А.P. Bavrina, PhD, Associate Professor, Department of Medical Physics and Informatics;

T.I. Solovyova, PhD, Senior Researcher, Central Scientific Research Laboratory;

M.V. Rakhcheyeva, Researcher, Electron Microscopy Unit, Central Scientific Research Laboratory;

Е.I. Yakovleva, PhD, Senior Researcher, Electron Microscopy Unit,

Central Scientific Research Laboratory;

V.А. Monich, DSc, Professor, Head of the Department of Medical Physics and Informatics

Nizhny Novgorod State Medical Academy, 10/1 Minin and Pozharsky Square, Nizhny Novgorod, 603005,

Russian Federation

The aim of the investigation was to study modification of lipid peroxidation level and myocardium microstructure in rats exposed to lowintensity

laser radiation (LILR) as compared to the effects caused by broadband red light (BBRL).

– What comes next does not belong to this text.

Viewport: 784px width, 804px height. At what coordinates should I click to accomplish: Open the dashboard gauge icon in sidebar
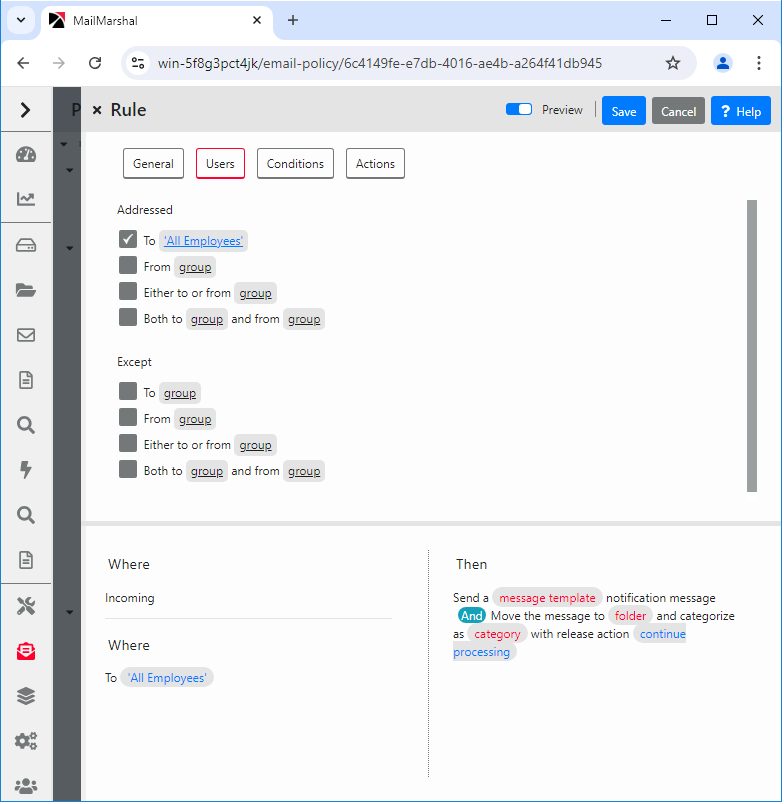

Materials and Methods. The research was performed on 91 white outbred male rats weighing 250 to 280 g. The experimental animals

were divided in two test groups and two control ones: control group 1 (n=23), spurious irradiation without ischemia; control group 2 (n=22),

ischemia + spurious irradiation; test group 1 (n=21), ischemia + exposure to LILR; test group 2 (n=25), ischemia + exposure to BBRL. Cardiac

ischemia was modelled by blocking the rats’ left coronary artery in situ for 5 min. In the test groups light irradiation was performed during

10 min immediately after the ligature removal. Helium neon laser LG-13 and self-developed luminescent fiber optic apparatus were used as light

sources.

Results and Discussion. Exposure of myocardium both to laser radiation and broadband light decreased the peroxidation level in the

myocardium tissues. The exceptions were observed in content of trienoic conjugates in the group exposed to laser light. A more effective

decrease in the level of primary peroxidation products was found in the group irradiated by BBRL.

Electron microscopic study of the myocardium tissues microstructure demonstrated a reduced condition of cardiomyocytes exposed to

LILR; presence of sarcomeres dilatation, hypertrophic mitochondria and their swelling; dialation of sarcoplasmic reticulum; insignificant quantity

of granule cells. At the same time, in the samples exposed to BBRL we observed no signs of sarcoplasm clearing; mitochondria were slightly

swollen with preserved cristae, Golgi complex was well-marked; granule cells content in the sarcoplasm was greater than in the control group with

ischemia and spurious irradiation and much greater than in the group exposed to LILR. The dispersed chromatin nuclei contained 1 or 2 nucleoli.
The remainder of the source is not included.